What would the roots be for this quadratic equation $f(x)=2x^2-6x-8$?

Question

I am an 10 grade high school student. I really need help on this problem, my teacher was out today and i need help on completing this problem. Thank you.

Answer 1

To find the roots of $f$, solve $2x^2-6x-8=0$. First divide by $2$ to take away unnecessary coefficients to obtain $x^2-3x-4=0$, where we recognize that $x^2-3x-4=(x-4)(x+1)$ to see that the roots are $x=-1$ and $x=4$.

Answer 2

For an equation given $a$, $b$ and $c$ three real numbers.

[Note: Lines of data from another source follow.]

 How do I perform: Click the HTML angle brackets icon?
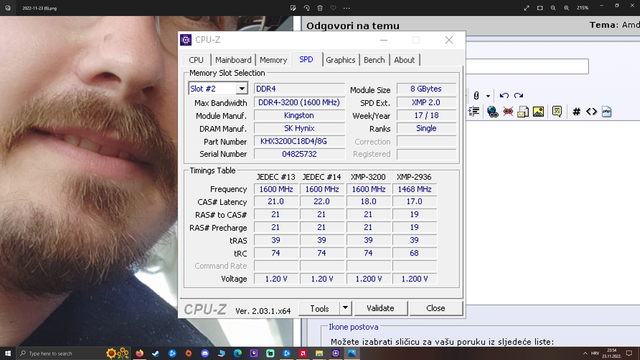pos(591,111)
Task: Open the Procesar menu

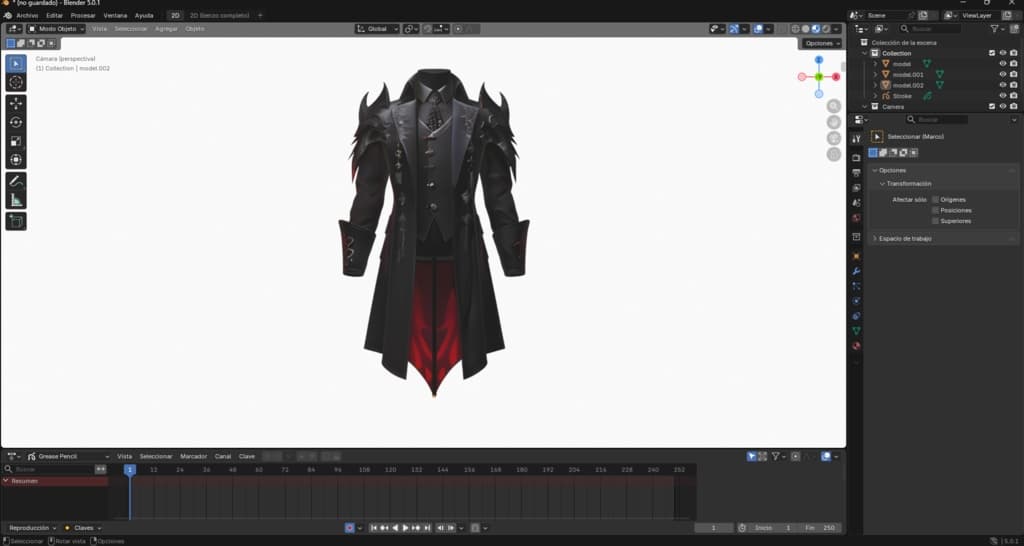Action: click(x=83, y=15)
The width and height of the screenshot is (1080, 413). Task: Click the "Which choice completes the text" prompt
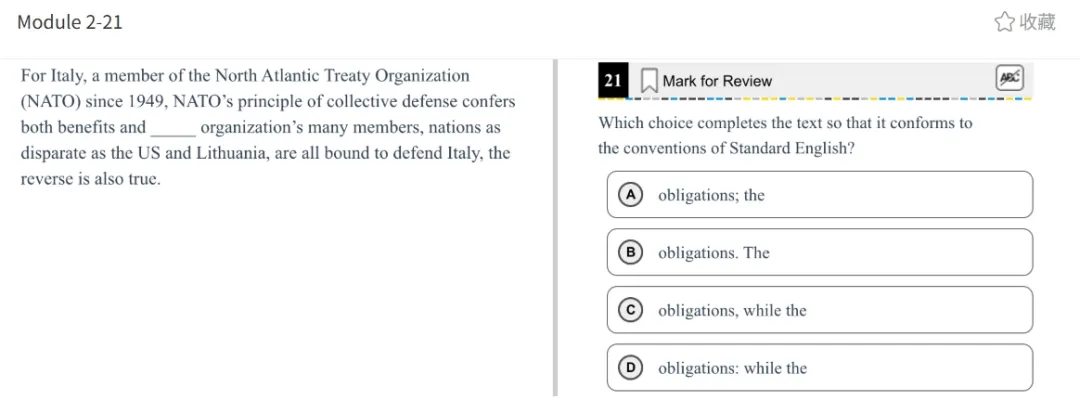785,136
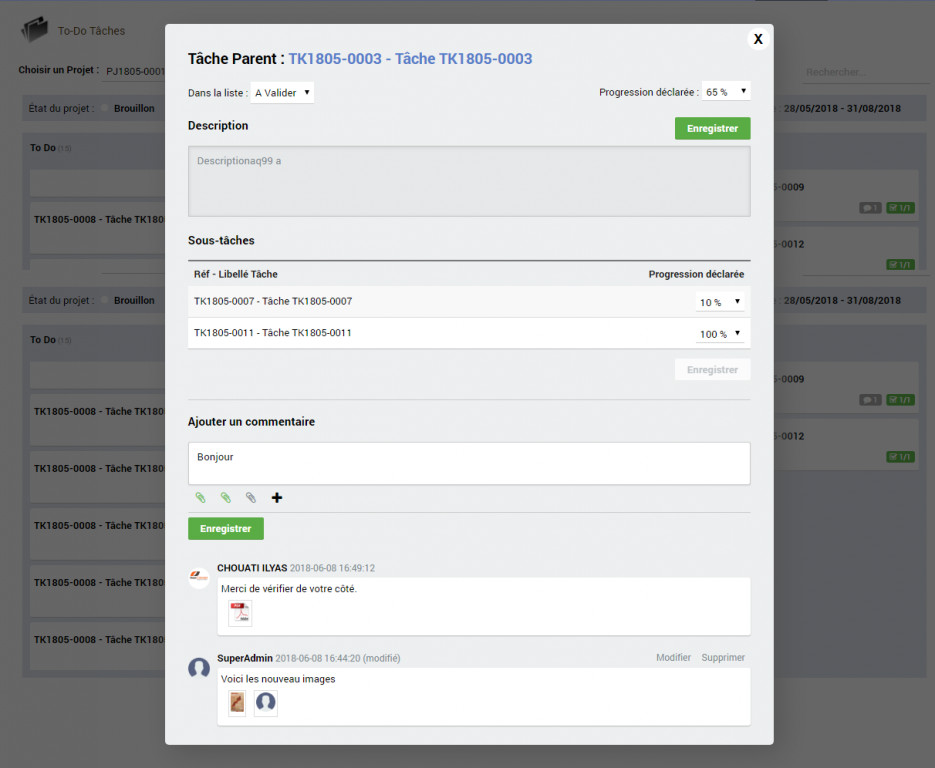The image size is (935, 768).
Task: Click the middle green paperclip icon
Action: tap(225, 497)
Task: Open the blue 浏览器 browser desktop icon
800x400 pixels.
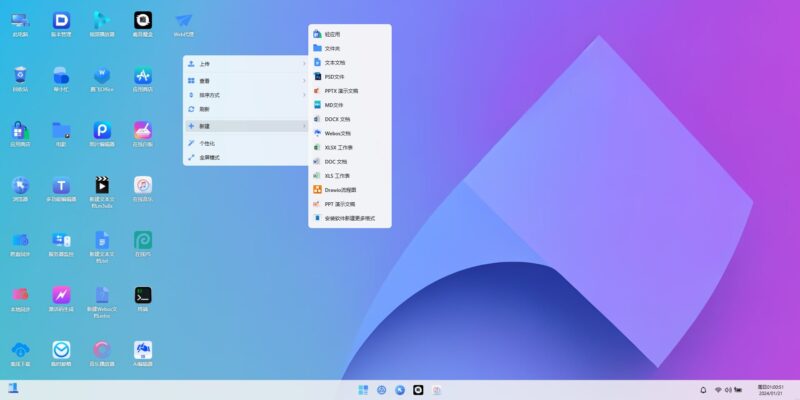Action: 20,186
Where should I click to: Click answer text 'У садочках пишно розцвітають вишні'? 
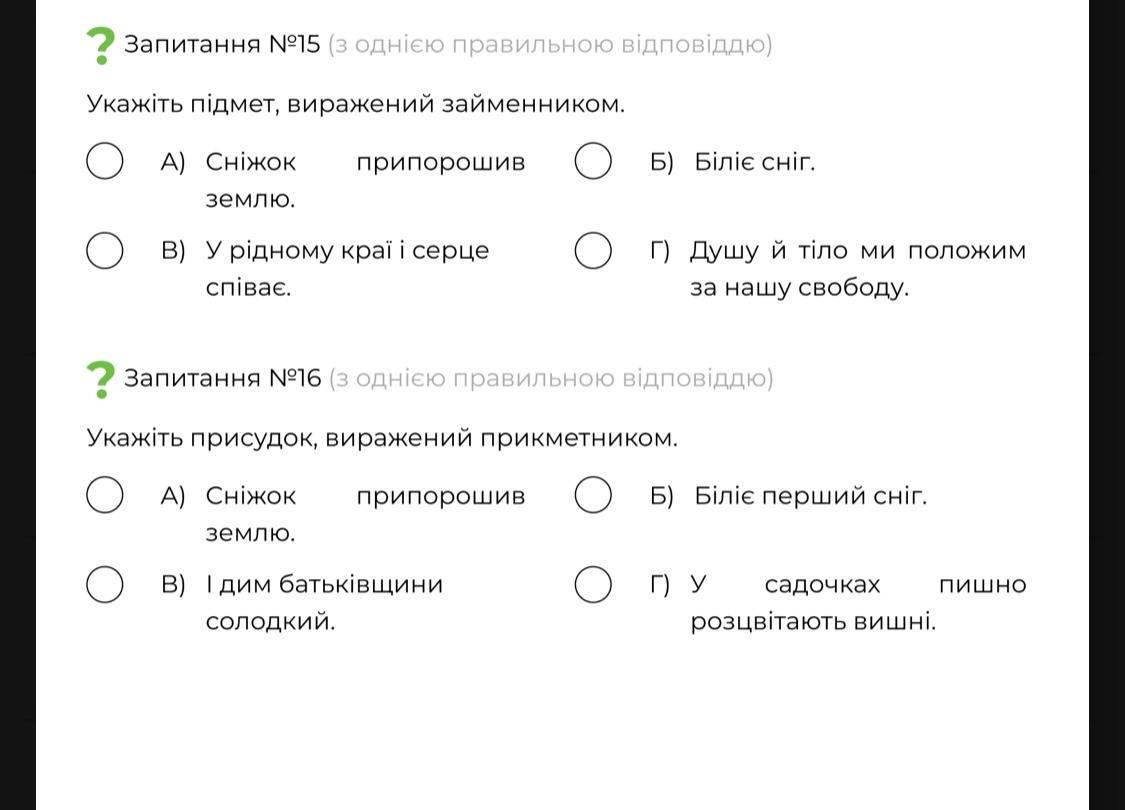tap(857, 584)
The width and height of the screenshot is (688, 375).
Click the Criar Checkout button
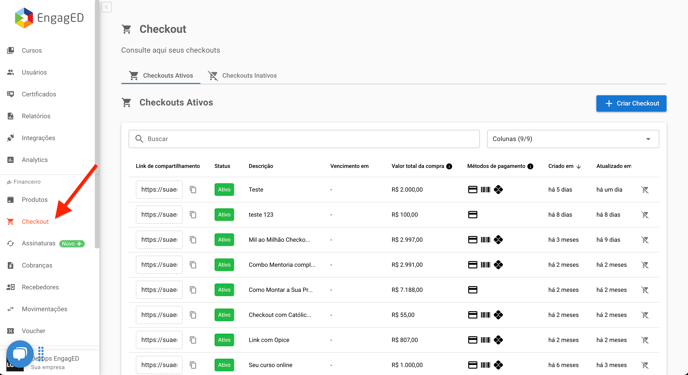pos(631,104)
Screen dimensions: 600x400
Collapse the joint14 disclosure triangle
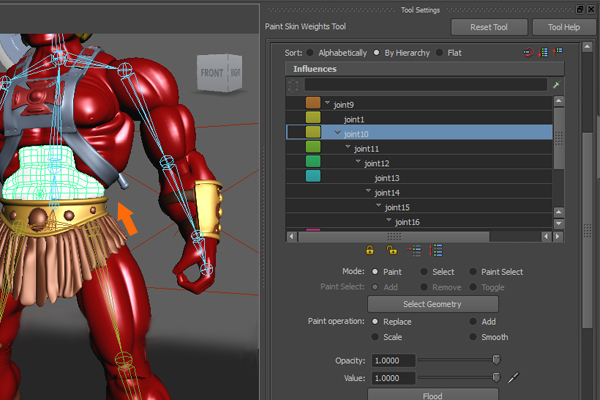(x=367, y=192)
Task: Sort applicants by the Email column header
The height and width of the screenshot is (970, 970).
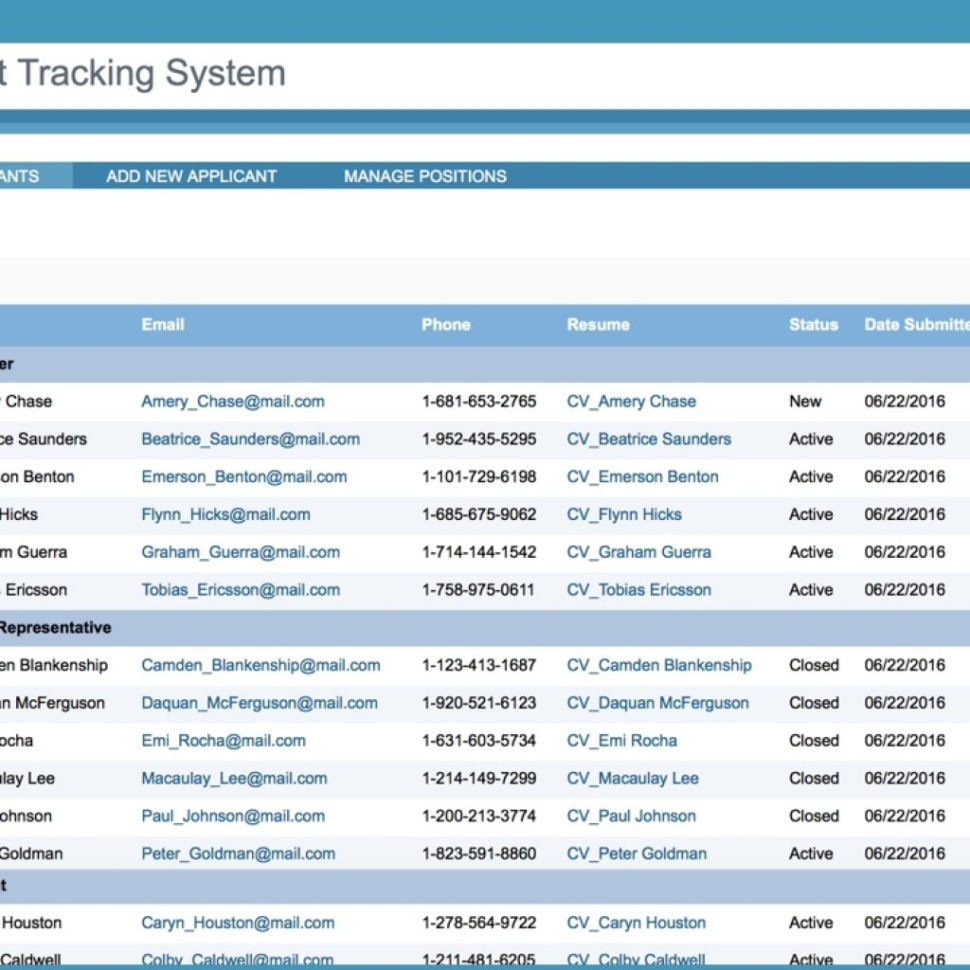Action: 162,324
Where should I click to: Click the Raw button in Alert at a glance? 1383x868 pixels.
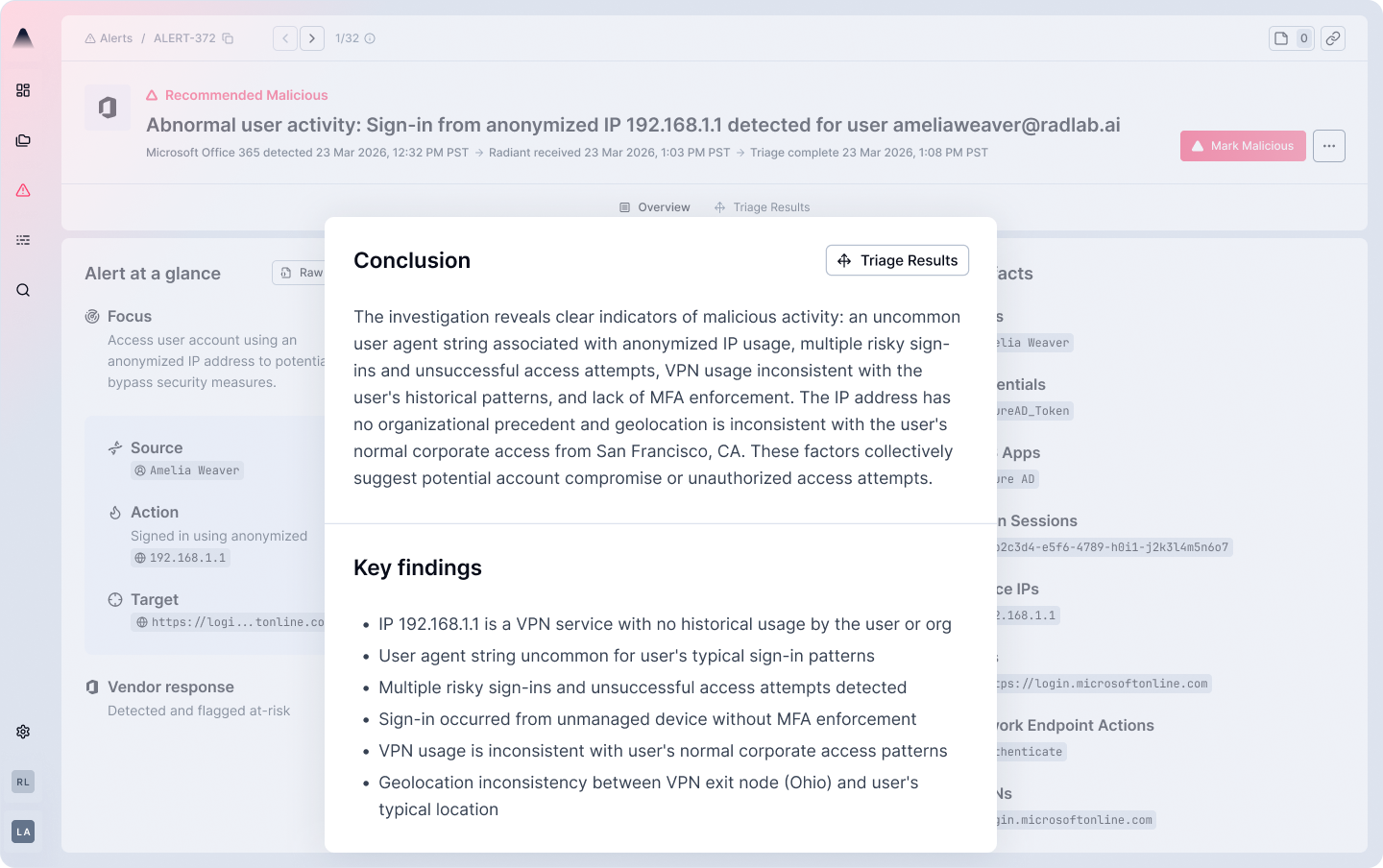point(302,273)
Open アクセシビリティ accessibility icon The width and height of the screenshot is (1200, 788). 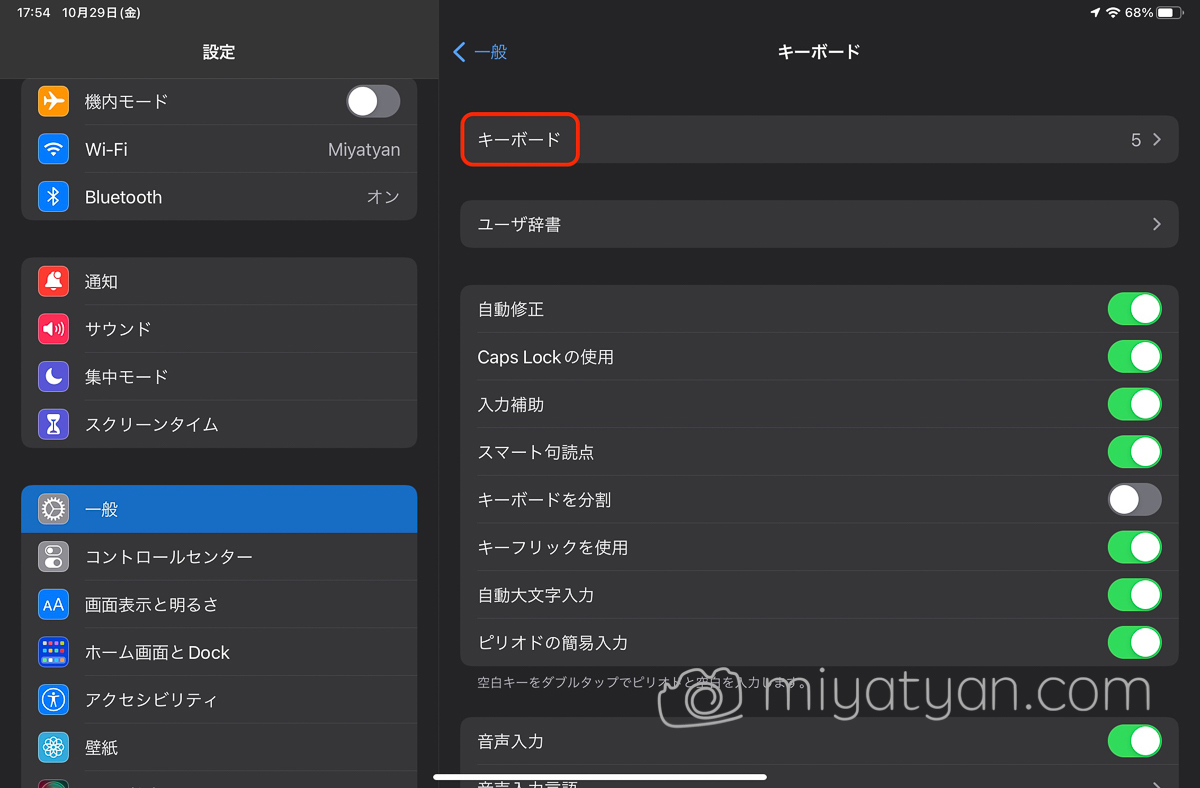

$$ ax^2+bx+c=0 $$ Like it is here with $a=2$, $b=-6$ and $c=-8$ you first calculate what is called a discriminant $\Delta=b^2-4ac$. Just make the calculus. It has to be positive. $$ \Delta=36-4\times 2 \times \left(-8\right)=36+64=100 \geq 0 $$ Then there are two roots that are given by the formula $$ x_1=\frac{-b+\sqrt{\Delta}}{2a} \text{ and }x_2=\frac{-b-\sqrt{\Delta}}{2a} $$ It gives here with $\sqrt{\Delta}=\sqrt{100}=10$ $$ x_1=\frac{+6+10}{2\times 2}=\frac{16}{4}=4 \text{ and }x_2=\frac{6-10}{2 \times 2}=\frac{-4}{4}=-1 $$

There are two roots equal to $x_1=4$ and $x_2=-1$

And you can deduce by the way that $$ 2x^2-6x-8=2\left(x-4\right)\left(x+1\right) $$

Answer 3

In quadratic function $f(x)$, the term "root" generally refers to $x$ values such that $f(x) = 0$. So, in order to find it's roots, you need to find the solution set of the equation $$f(x) = 2x^2-6x-8 = 0$$ Notice that it is equivalent to $$2(x^2-3x-4) = 0 \implies x^2-3x-4 = 0$$ Now, you can either factorize it as $x^2-3x-4 = (x-4)(x+1) = 0$ to get to the roots (easier way when you can factorize the expression, which is not always the case) or you can find it's roots by using discriminant of the quadratic equation, which can be done as the following: $$x_{1,2} = \frac{-(-3) \pm \sqrt{(-3)^2-4 \cdot(-4)\cdot1}}{2 \cdot 1}$$ which yields $x_1 = 4$ and $x_2 = -1$ (harder way when you can factorize the expression but guarantees to find roots even if they are complex).